I’m not actually thinking of the extreme, though. I’m thinking of the more subtle idea that continued attendance absolves one’s responsibility for one’s own spiritual well-being, and that of one’s family. The biggest cry (in a rather appalled tone of voice) when one leaves the inherited form of church is “But what about the kids?” It seems to me that leaving the (“small-c”) church heightens one’s awareness of this responsibility that is so easily shuffled off to a program with the assumption it meets all needs. I acknowledge there are many different forms, but all-in-all, I wonder if “Sunday School” has really changed all that much since 1769. On the other hand, whatever one can say about its successes and failures, the educational system is always seeking ways to improve its form of educating children.
And for all of that, which kids do best in school? The ones whose parents taken an interest in and become involved in some way with their children’s education. Sure, I’m generalizing — but show me substantive proof otherwise. Why would religious instruction be any different? There is no absolution by attendance, despite what the actions and attitudes fostered by certain forms of church might imply. Sometimes it takes a deliberate removal of attendance to bring the realization home… where perhaps it belongs.
Bro M…just what I’ve been talking about lately, since our kids have been out of Sunday School since September. I found that it has changed significantly since I was a kid, even. Now it is more about playing games and babysitting, in so many ways. I definitely have been rising to the feeling that we are to be discipling our children — calling them to follow us as we follow Christ. And that means loving God and loving others each and every day…especially each other.
I hear that line frequently “but what about the kids”! I have been thinking about this stuff for the past couple weeks and your post pushed me over into actually blogging my thoughts on this subject. Thank you!

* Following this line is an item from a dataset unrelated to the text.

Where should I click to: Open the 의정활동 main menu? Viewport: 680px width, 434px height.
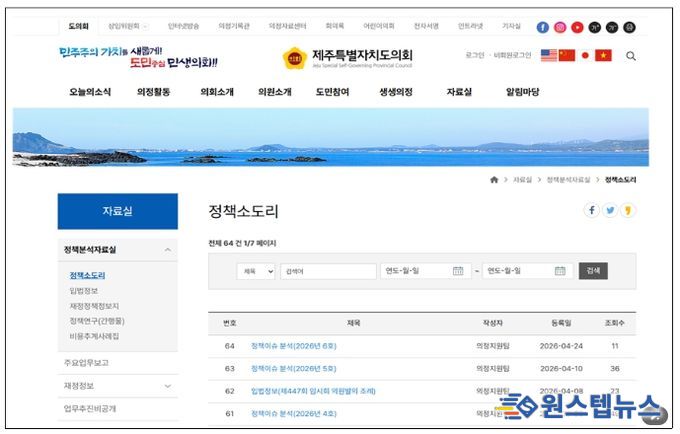[x=153, y=92]
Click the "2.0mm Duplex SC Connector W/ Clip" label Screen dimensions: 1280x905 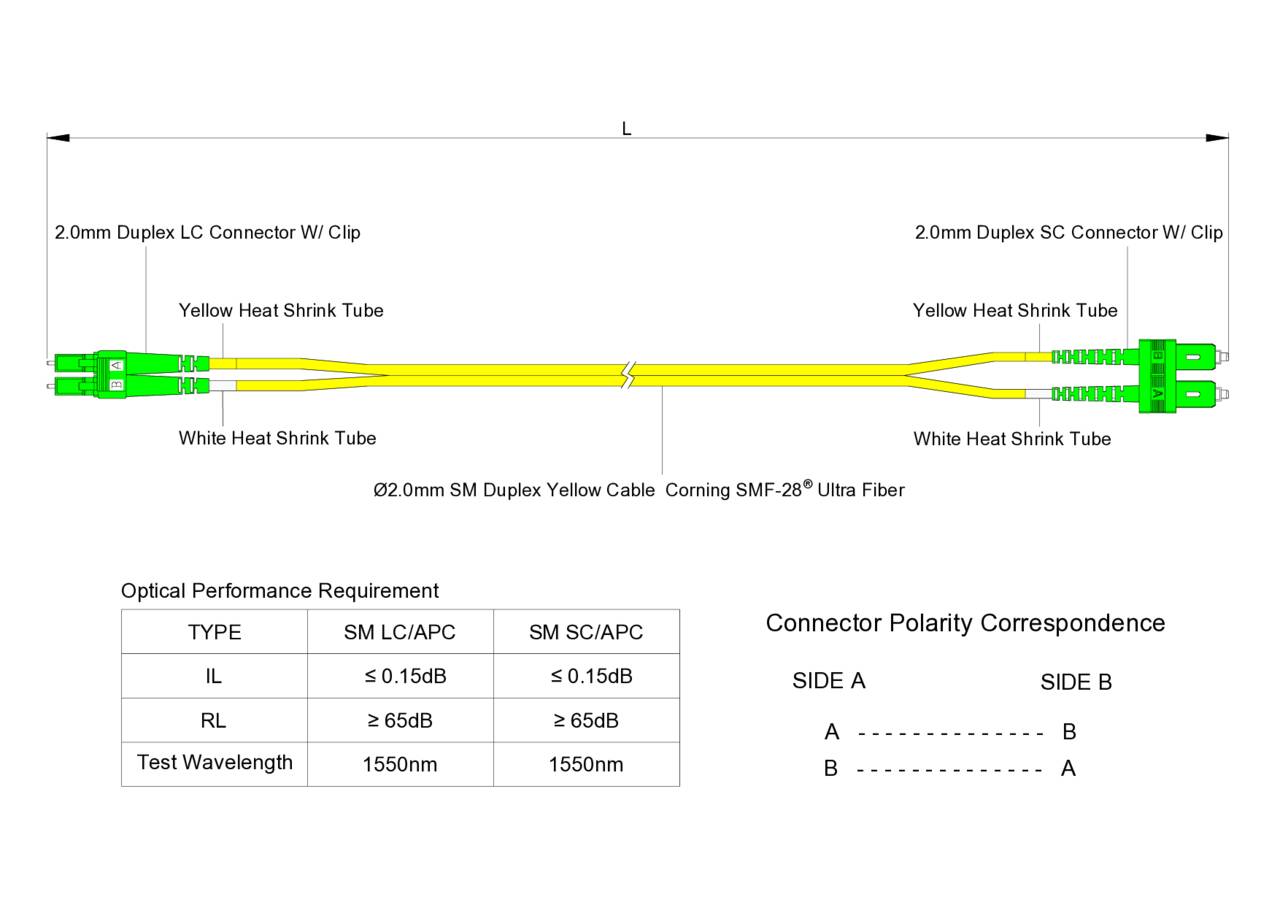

I think what needs to be taught more in Sunday school and church in general is that the only thing that can absolve you of sin is Jesus Christ. By living like Christ and turning from your sin is what the gospel says will get you to heaven.
Attending Sunday school or church cannot take your sins away.
And it only takes one sin, any sin to condemn any one to an eternity away from God.
That’s what I struggled to grasp when I was a child – thinking that God will judge you only on the big sins and let the small ones slide.
While reading this post, I kept hearing Ned Flanders wife: “Will somebody *pleeease* think of the children!” But seriously, I couldn’t agree more.
You are hitting the nail squarely upon the head. The issue is not the failure of the institution (which has many failings) but the irresponsibility of the congregation. We all face Christ at His judgment seat (2 Cor 5:10-11) one on one. No pastor or lawyer will stand alongside us to plead our case that the Sunday School failed, or the preacher failed. It is our responsibility for our own obedience to Christ, and for the children He has given us to care for. The attendance mindset is a cheap works mentality of a checklist of things to do that makes us “OK” with God.
heh … just had this conversation with BFF yesterday. We have the same doctor who is very good and also is a well-meaning Christian. She is deeply concerned that BFF’s family and my family are not involved in an ordinary church and talks to each of us about this when we go in for our physicals. She also sees our daughters for their physicals. It’s not a huge deal, it’s more of a ping along the lines of, “you know it’s important to have your kids in church for Sunday School, etc., etc.”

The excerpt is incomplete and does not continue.